The invention is realized by the following technical scheme.

A method for preparing cis-pinane through hydrogenation of L-malic acid intercalation magnalium hydrotalcite loaded ruthenium catalyst to catalyze alpha-pinene is disclosed, the mass ratio of ruthenium to L-malic acid intercalation magnalium hydrotalcite in a composite catalyst is 3-10: 100, the mass ratio of the L-malic acid intercalation magnalium hydrotalcite loaded ruthenium (Ru/Mg-Al-L- (-) -MA LDH) composite catalyst to the alpha-pinene is 0.1:100, the ruthenium and the L-malic acid intercalation magnalium hydrotalcite are mixed, the reaction temperature is 100-140 ℃, the hydrogen pressure is 2-4 MPa, the reaction is complete, the cis-pinane is prepared, the catalytic activity is high, the catalyst is environment-friendly, the post-treatment is simple, and the catalyst can be recycled.

The detailed steps are as follows:

adding 50g of alpha-pinene into a reaction kettle, adding 0.05g of prepared malic acid intercalation magnalium hydrotalcite loaded ruthenium (Ru/Mg-Al-L- (-) -MA LDH) composite catalyst according to the mass ratio of the catalyst to the alpha-pinene of 0.1:100, and sealing the reaction kettle;

replacing three to four times by using hydrogen under the gauge pressure of 2.5-3.5 MPa, detecting leakage, and confirming that the reaction kettle is well sealed;

and opening a hydrogen gas inlet valve, adjusting the pressure in the kettle to be 2-4 MPa, opening a temperature rise controller of the reaction kettle, reacting at 100-140 ℃, and reacting at a stirring speed of 500 r/min.

Specifically, the stirring speed is 500r/min, and the reaction time is 5 h.

An L-malic acid intercalation magnalium hydrotalcite supported ruthenium catalyst for synthesizing cis-pinane by alpha-pinene hydrogenation, wherein the mass ratio of ruthenium (Ru) to L-malic acid intercalation magnalium hydrotalcite (Mg-Al-L- (-) -MA LDH) is 3-10: 100.

More particularly, the L-malic acid intercalated magnesium aluminum hydrotalcite (Mg-Al-L- (-) -MA LDH) is prepared from Mg (NO)₃)₂·6H₂O、Al(NO₃)₃·9H₂The O-malic acid and the L-malic acid are mixed and reacted according to the molar ratio of 2:1: 1.

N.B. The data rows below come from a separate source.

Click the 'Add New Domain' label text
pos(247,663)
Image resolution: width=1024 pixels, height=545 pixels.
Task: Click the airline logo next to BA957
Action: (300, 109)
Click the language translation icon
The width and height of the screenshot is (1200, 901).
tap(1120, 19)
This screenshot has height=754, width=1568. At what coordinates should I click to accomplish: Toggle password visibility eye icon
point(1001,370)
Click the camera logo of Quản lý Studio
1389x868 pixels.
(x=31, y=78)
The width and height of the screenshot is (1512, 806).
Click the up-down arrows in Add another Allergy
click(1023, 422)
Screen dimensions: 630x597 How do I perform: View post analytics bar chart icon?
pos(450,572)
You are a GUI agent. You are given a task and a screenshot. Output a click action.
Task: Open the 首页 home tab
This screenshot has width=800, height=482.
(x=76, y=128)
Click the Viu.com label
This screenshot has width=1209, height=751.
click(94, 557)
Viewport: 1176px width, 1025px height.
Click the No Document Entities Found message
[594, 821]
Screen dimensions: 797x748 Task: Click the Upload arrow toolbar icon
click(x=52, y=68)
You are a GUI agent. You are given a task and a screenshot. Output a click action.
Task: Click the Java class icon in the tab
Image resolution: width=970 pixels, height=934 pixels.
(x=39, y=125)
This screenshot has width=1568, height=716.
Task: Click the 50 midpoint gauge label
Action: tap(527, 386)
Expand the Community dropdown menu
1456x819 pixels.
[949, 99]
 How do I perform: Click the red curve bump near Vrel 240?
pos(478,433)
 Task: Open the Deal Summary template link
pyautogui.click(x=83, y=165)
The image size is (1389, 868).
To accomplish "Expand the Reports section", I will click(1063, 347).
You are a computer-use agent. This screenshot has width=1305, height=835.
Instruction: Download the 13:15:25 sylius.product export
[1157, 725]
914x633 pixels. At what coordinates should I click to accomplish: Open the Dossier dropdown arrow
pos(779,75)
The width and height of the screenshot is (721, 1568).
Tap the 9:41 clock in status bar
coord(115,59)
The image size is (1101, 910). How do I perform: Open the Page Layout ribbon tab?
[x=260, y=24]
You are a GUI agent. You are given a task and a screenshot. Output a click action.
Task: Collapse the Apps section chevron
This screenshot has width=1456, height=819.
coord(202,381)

A preparation method of L-malic acid intercalation magnalium hydrotalcite loaded ruthenium catalyst for synthesizing cis-pinane by alpha-pinene hydrogenation comprises the step of adding Mg (NO) according to a molar ratio of 2:1₃)₂·6H₂O and Al (NO)₃)₃·9H₂Dissolving O in deionized water, and mixing the amount of substance with Al³⁺Dissolving equal L-malic acid in deionized water, slowly mixing the two solutions, adjusting the pH value of the mixed solution to be alkalescent by using a sodium hydroxide solution, standing, sealing in a reaction container, placing in a constant-temperature oven for a period of time, cooling to room temperature after reaction, and centrifuging, washing and drying the product to obtain L-malic acid intercalation magnalium hydrotalcite (Mg-Al-L- (-) -MA LDH); adding RuCl according to the mass ratio of Ru to L-malic acid intercalated magnesium-aluminum hydrotalcite (Mg-Al-L- (-) -MA LDH) of 1-10: 100₃Standing at normal temperature for reaction for a period of time, and then risingAnd (3) adding a proper amount of sodium borohydride solution, cooling to room temperature after reaction, centrifuging, washing and drying to obtain the malic acid intercalation magnalium hydrotalcite loaded ruthenium (Ru/Mg-Al-L- (-) -MA LDH) composite catalyst.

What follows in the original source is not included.